### Activity
I would like you to restate each record word for word.

### Input data
########

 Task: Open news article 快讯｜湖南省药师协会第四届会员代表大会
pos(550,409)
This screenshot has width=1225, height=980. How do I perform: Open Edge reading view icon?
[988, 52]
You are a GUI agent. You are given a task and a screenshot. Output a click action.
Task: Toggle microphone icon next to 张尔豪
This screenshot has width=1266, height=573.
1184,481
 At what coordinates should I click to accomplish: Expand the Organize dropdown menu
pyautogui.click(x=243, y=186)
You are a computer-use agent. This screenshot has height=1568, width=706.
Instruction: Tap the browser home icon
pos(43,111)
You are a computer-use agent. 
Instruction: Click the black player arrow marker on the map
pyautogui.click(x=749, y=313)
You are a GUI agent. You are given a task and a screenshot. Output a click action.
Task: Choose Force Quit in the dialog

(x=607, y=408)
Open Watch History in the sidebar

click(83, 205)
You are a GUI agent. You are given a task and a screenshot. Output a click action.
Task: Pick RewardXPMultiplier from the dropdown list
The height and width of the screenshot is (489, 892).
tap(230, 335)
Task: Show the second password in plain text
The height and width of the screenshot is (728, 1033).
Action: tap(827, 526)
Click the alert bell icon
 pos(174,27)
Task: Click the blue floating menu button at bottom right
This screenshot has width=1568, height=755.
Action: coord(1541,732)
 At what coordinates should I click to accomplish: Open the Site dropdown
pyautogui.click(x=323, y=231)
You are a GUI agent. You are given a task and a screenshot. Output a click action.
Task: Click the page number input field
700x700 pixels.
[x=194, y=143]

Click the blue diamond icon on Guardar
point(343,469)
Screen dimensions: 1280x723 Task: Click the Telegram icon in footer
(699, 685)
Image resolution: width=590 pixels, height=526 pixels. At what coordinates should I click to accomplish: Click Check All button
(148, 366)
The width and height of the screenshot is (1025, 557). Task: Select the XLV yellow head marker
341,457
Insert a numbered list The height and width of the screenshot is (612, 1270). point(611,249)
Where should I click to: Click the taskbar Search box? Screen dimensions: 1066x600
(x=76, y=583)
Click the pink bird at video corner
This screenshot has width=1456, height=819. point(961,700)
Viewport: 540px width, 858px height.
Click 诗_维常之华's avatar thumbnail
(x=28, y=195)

########

### Exercise answer
 Task: Open news article 快讯｜湖南省药师协会第四届会员代表大会
pos(550,409)
This screenshot has width=1225, height=980. How do I perform: Open Edge reading view icon?
[988, 52]
You are a GUI agent. You are given a task and a screenshot. Output a click action.
Task: Toggle microphone icon next to 张尔豪
This screenshot has width=1266, height=573.
1184,481
 At what coordinates should I click to accomplish: Expand the Organize dropdown menu
pyautogui.click(x=243, y=186)
You are a computer-use agent. This screenshot has height=1568, width=706.
Instruction: Tap the browser home icon
pos(43,111)
You are a computer-use agent. 
Instruction: Click the black player arrow marker on the map
pyautogui.click(x=749, y=313)
You are a GUI agent. You are given a task and a screenshot. Output a click action.
Task: Choose Force Quit in the dialog

(x=607, y=408)
Open Watch History in the sidebar

click(83, 205)
You are a GUI agent. You are given a task and a screenshot. Output a click action.
Task: Pick RewardXPMultiplier from the dropdown list
The height and width of the screenshot is (489, 892).
tap(230, 335)
Task: Show the second password in plain text
The height and width of the screenshot is (728, 1033).
Action: tap(827, 526)
Click the alert bell icon
 pos(174,27)
Task: Click the blue floating menu button at bottom right
This screenshot has width=1568, height=755.
Action: coord(1541,732)
 At what coordinates should I click to accomplish: Open the Site dropdown
pyautogui.click(x=323, y=231)
You are a GUI agent. You are given a task and a screenshot. Output a click action.
Task: Click the page number input field
700x700 pixels.
[x=194, y=143]

Click the blue diamond icon on Guardar
point(343,469)
Screen dimensions: 1280x723 Task: Click the Telegram icon in footer
(699, 685)
Image resolution: width=590 pixels, height=526 pixels. At what coordinates should I click to accomplish: Click Check All button
(148, 366)
The width and height of the screenshot is (1025, 557). Task: Select the XLV yellow head marker
341,457
Insert a numbered list The height and width of the screenshot is (612, 1270). point(611,249)
Where should I click to: Click the taskbar Search box? Screen dimensions: 1066x600
(x=76, y=583)
Click the pink bird at video corner
This screenshot has width=1456, height=819. point(961,700)
Viewport: 540px width, 858px height.
Click 诗_维常之华's avatar thumbnail
(x=28, y=195)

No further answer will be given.